[[ MATERIAL FOR THE TASK, beginning ]]

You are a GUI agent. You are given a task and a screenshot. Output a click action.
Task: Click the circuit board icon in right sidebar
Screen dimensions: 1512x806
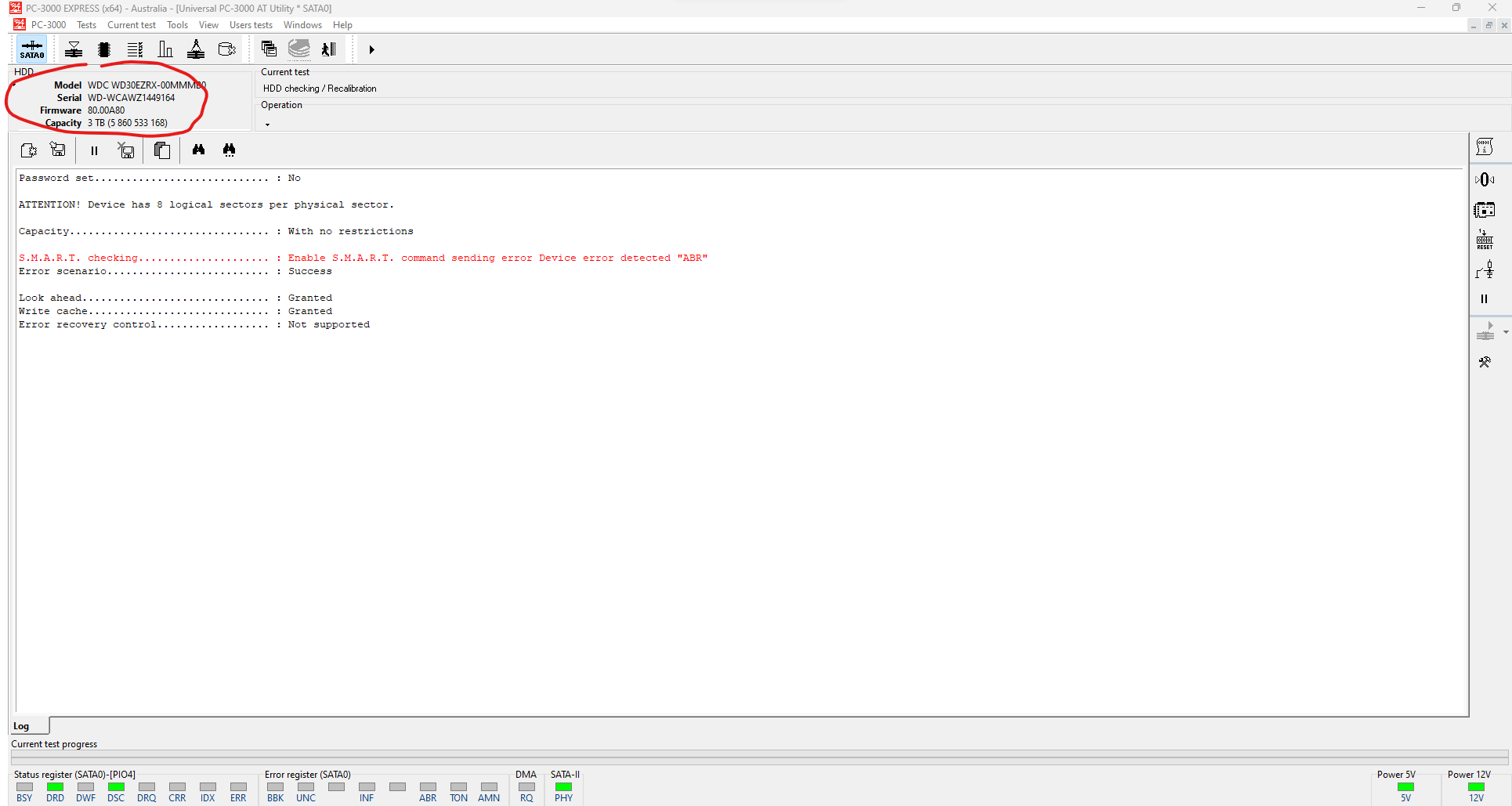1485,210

[[ MATERIAL FOR THE TASK, end ]]
[[ MATERIAL FOR THE TASK, beginning ]]

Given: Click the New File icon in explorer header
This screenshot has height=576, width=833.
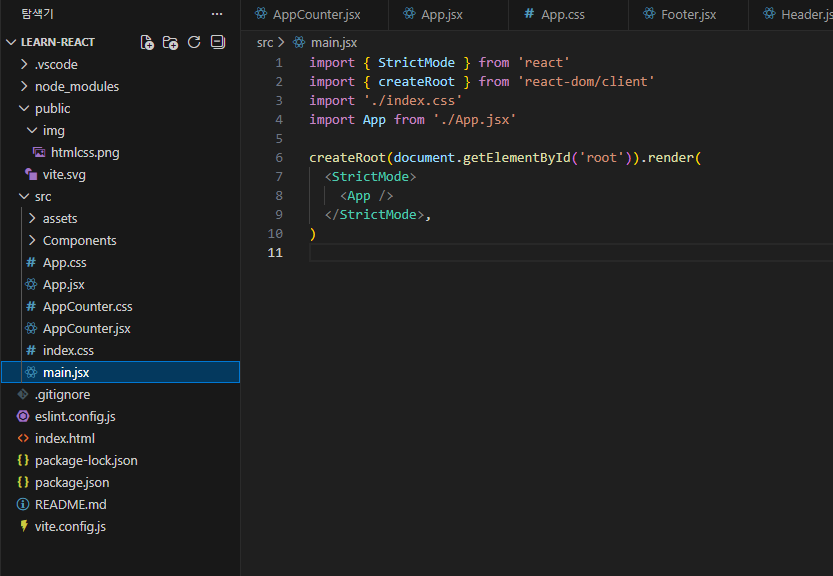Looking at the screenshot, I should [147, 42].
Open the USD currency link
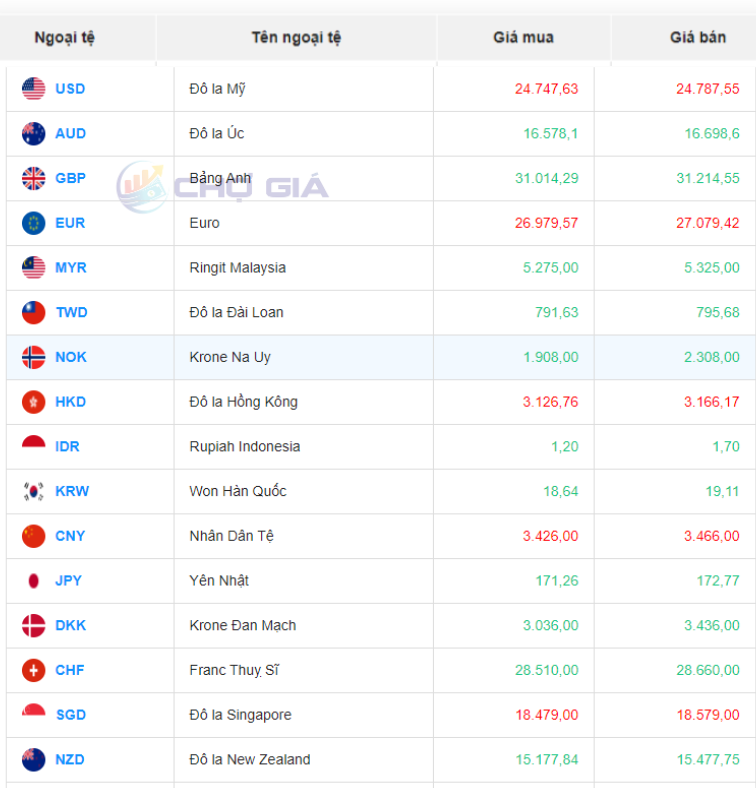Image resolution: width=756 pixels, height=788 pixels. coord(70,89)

[[ MATERIAL FOR THE TASK, end ]]
[[ MATERIAL FOR THE TASK, beginning ]]

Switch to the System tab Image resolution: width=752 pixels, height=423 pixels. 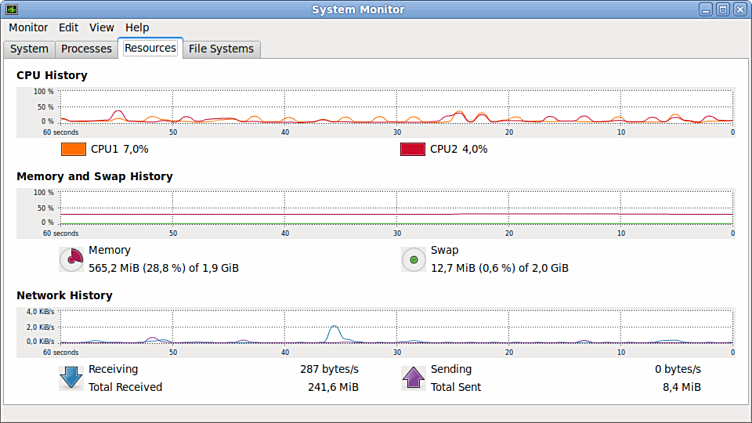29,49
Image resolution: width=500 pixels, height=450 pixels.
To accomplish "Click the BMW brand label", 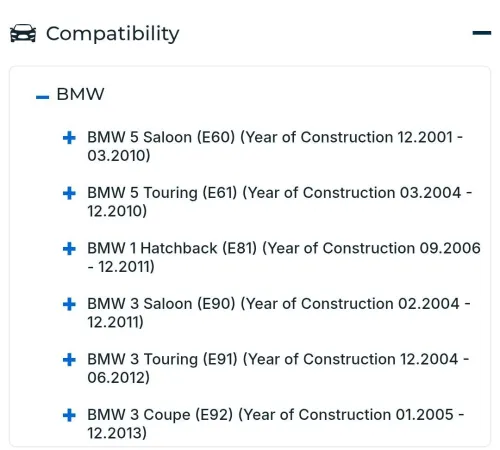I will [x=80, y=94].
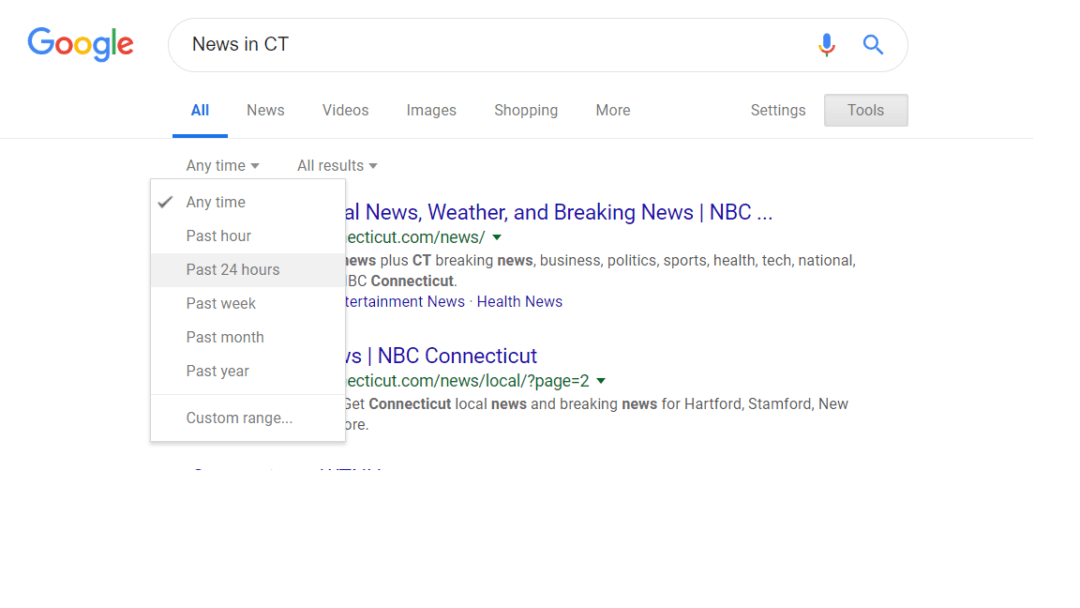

[[ MATERIAL FOR THE TASK, end ]]

EXERCISE PROMPT »
All lines in the records with the string "icon" should be copied out.

YOUR SOLUTION »
Task: Click the circuit board icon in right sidebar
Given: Click the New File icon in explorer header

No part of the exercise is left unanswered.